§ What is asked:
Begin at the line that has "Click the Quality 80% meter bar" and stop after the line that has "pos(322,838)", rewriting only those lines of the entries with every answer coordinate multiplied by 1.3 and rounded to a whole number (halves up), while the requests and any dimensions in them stay unchanged. Leave the pictures out of your answer.

§ Input:
START

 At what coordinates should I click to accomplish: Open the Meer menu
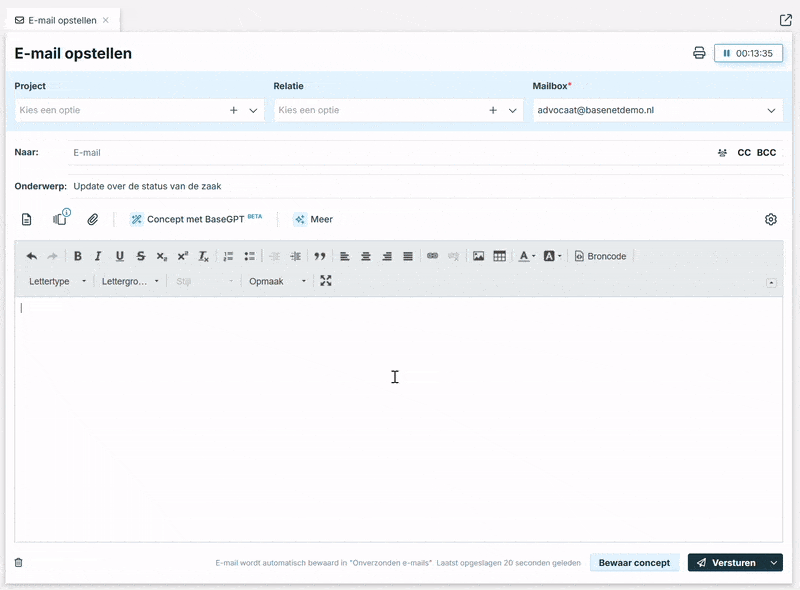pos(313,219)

END
START

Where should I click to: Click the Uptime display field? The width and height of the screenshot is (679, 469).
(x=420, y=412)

END
START

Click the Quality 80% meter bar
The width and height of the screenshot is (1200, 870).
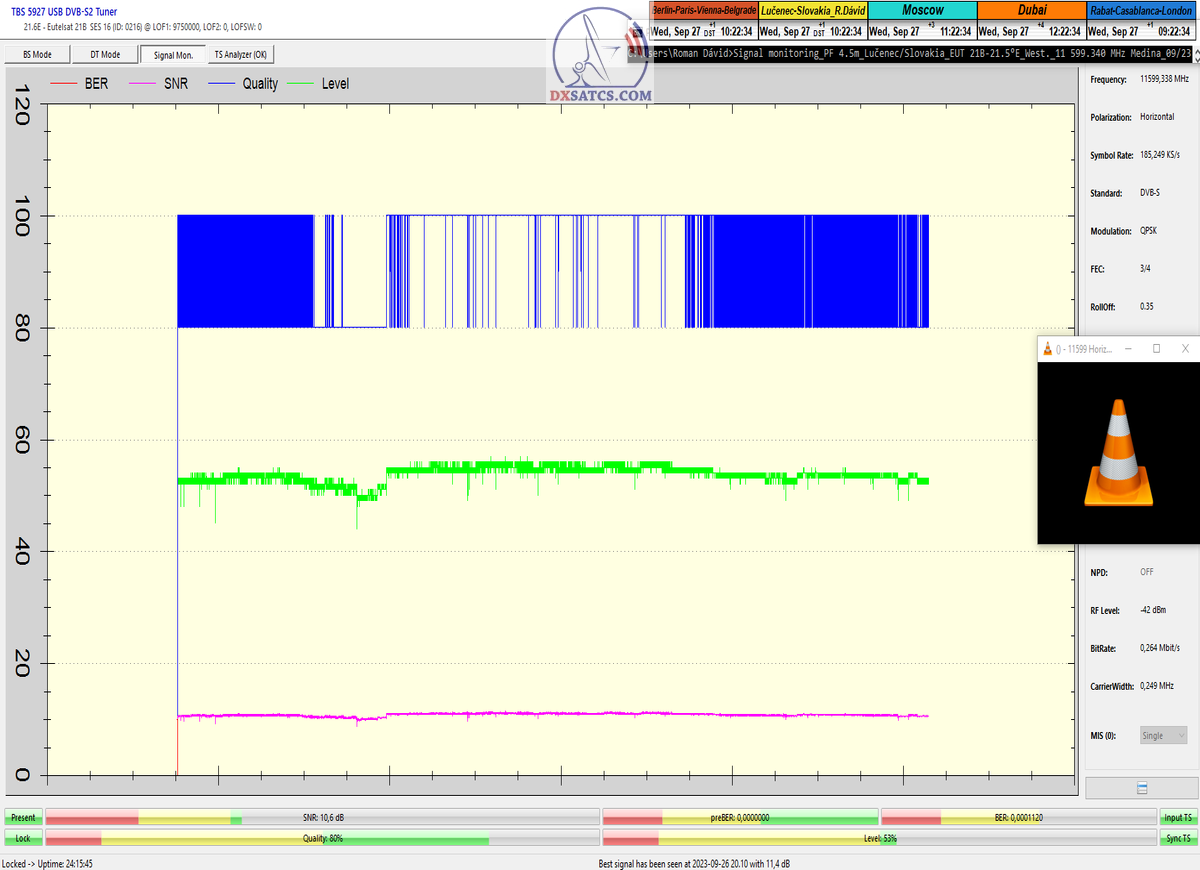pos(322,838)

END

§ Complete output:
Click the Quality 80% meter bar
The width and height of the screenshot is (1200, 870).
pos(419,1089)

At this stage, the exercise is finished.